→ **YOUR ASSIGNMENT**
Starting at the line that contains "At what coordinates should I click to accomplish: Click", please transcribe every line through the end of the entries, exactly and with no pictures.

[Stored data entries]
_ _ _ _ _ _ _
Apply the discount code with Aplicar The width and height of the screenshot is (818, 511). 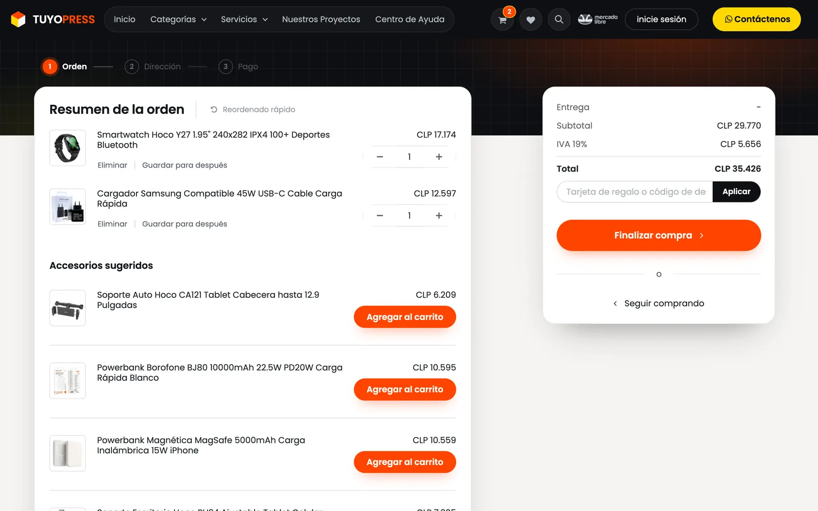[x=736, y=192]
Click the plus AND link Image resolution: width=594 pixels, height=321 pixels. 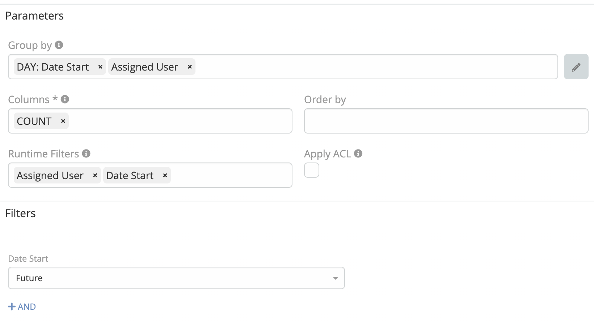point(22,307)
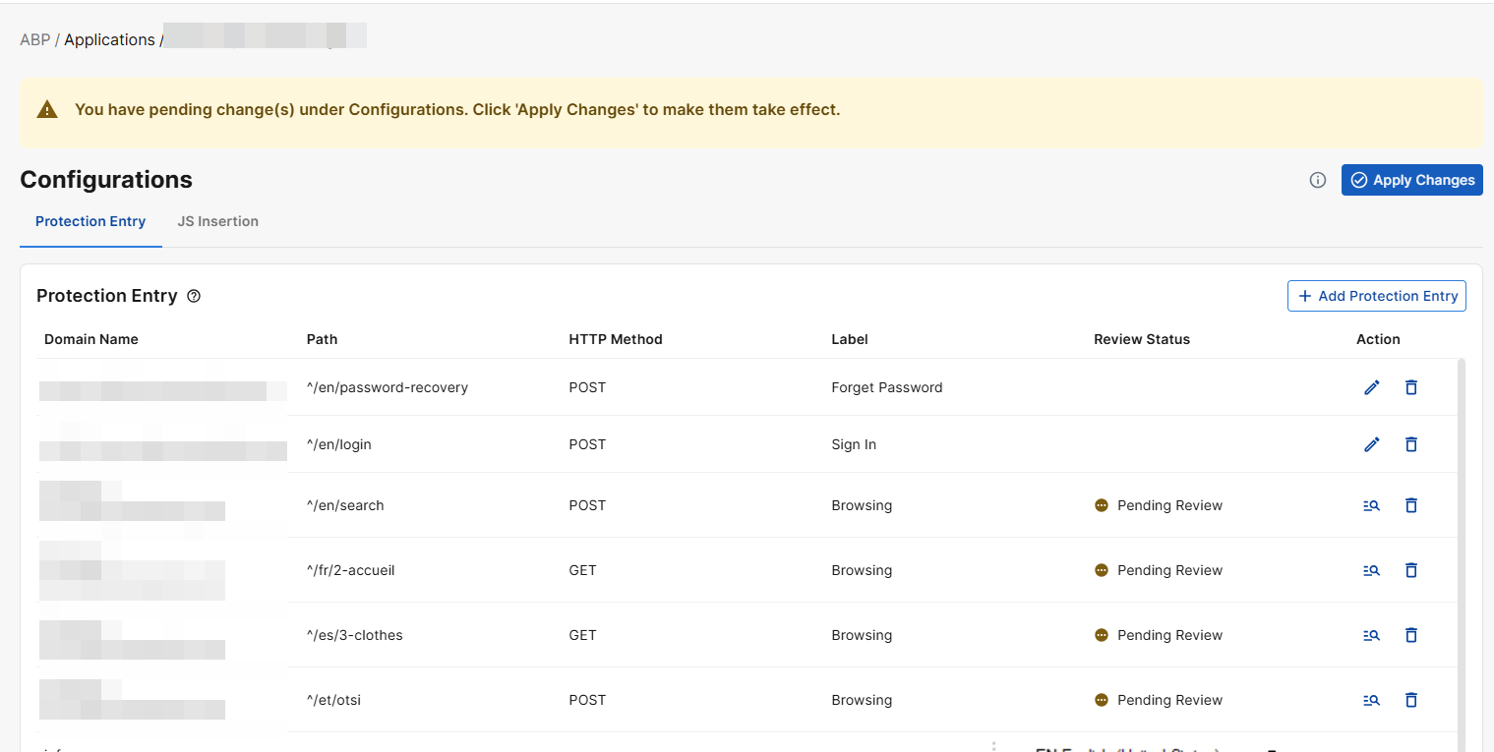This screenshot has height=752, width=1494.
Task: Go to Applications in the breadcrumb
Action: (109, 39)
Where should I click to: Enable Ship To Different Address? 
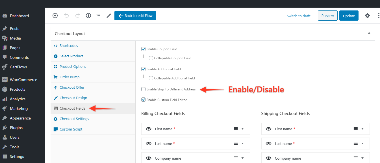[143, 89]
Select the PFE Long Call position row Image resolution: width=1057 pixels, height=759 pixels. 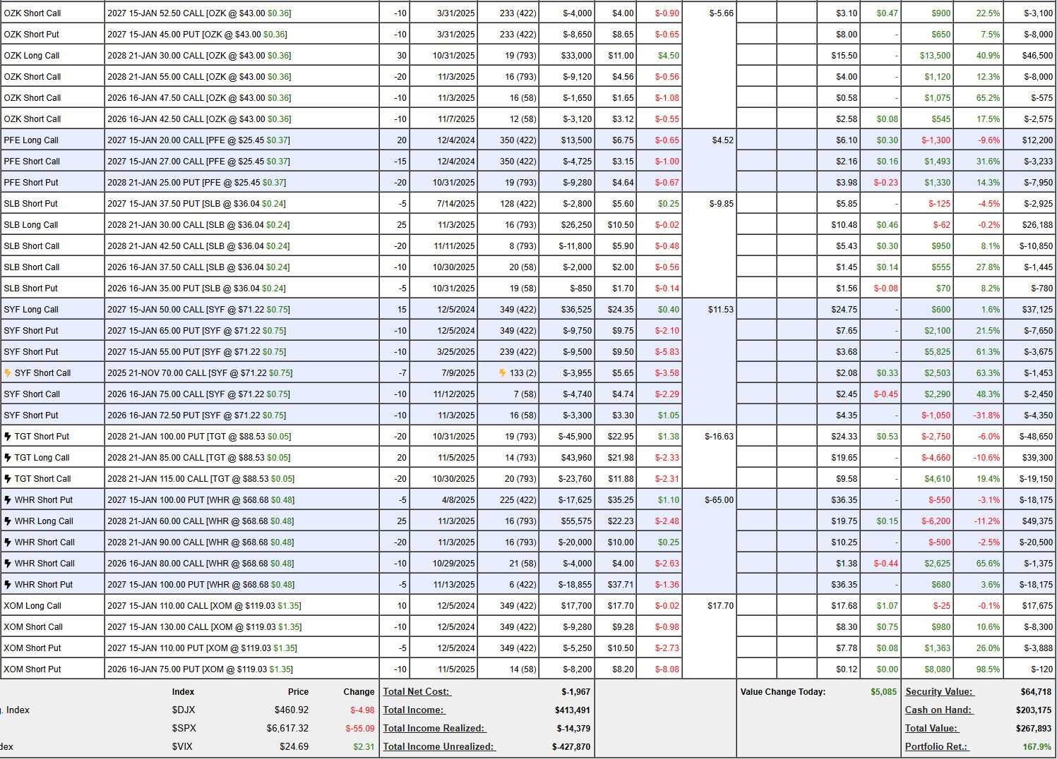[31, 140]
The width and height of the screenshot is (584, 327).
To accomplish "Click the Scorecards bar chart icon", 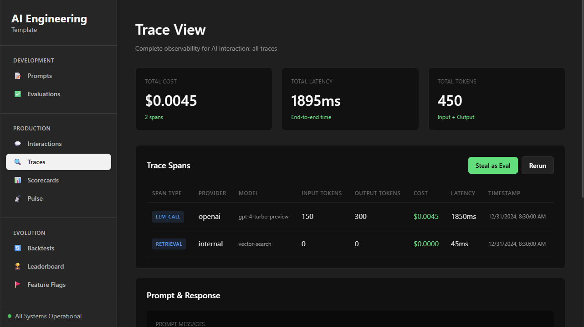I will click(17, 180).
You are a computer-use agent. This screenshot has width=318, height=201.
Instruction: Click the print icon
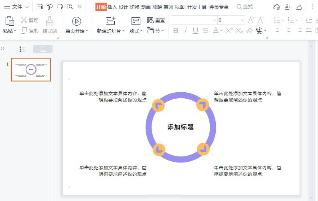(60, 7)

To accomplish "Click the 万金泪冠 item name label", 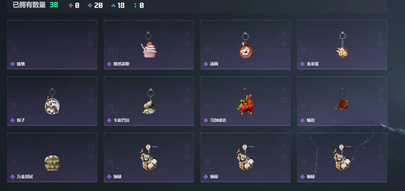I will [x=25, y=177].
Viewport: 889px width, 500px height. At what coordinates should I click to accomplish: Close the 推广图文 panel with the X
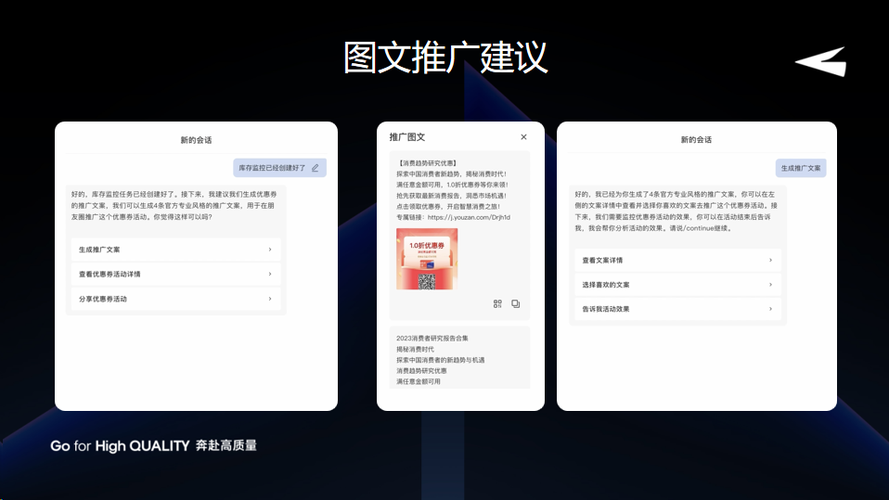(523, 136)
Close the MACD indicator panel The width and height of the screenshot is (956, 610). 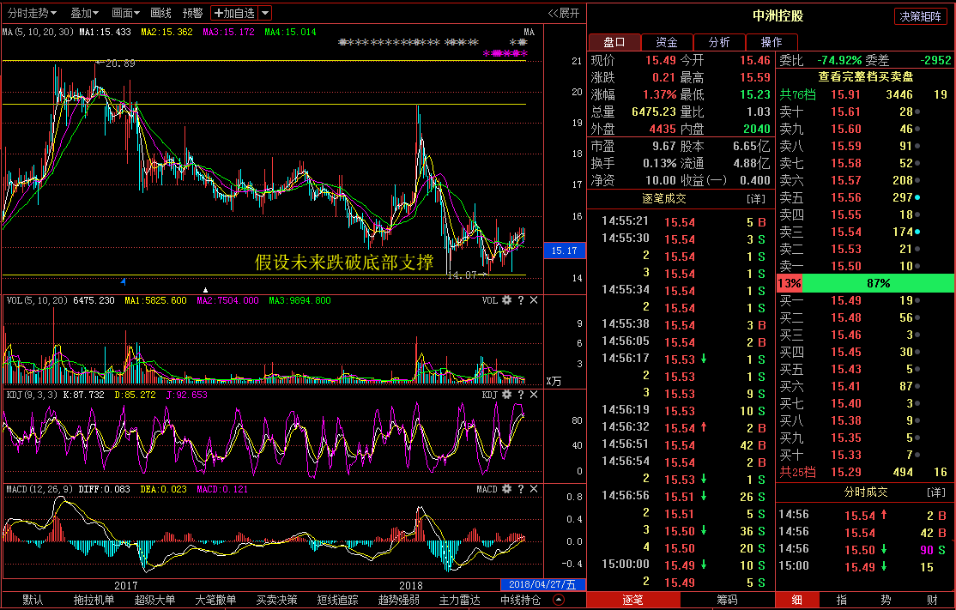(534, 489)
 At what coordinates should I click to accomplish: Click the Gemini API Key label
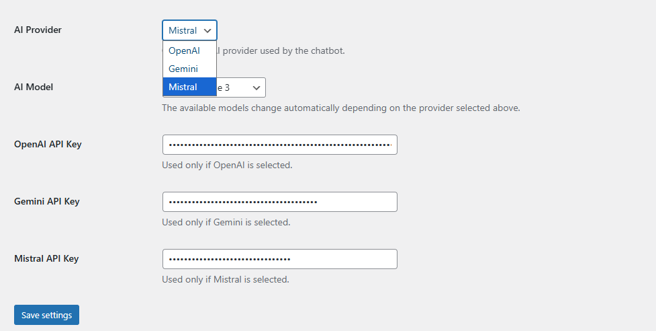pyautogui.click(x=47, y=201)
_ _ _ _ _ _ _
→ **ANSWER BELOW**
 At what coordinates should I click to accomplish: Click the Gemini API Key label
pyautogui.click(x=47, y=201)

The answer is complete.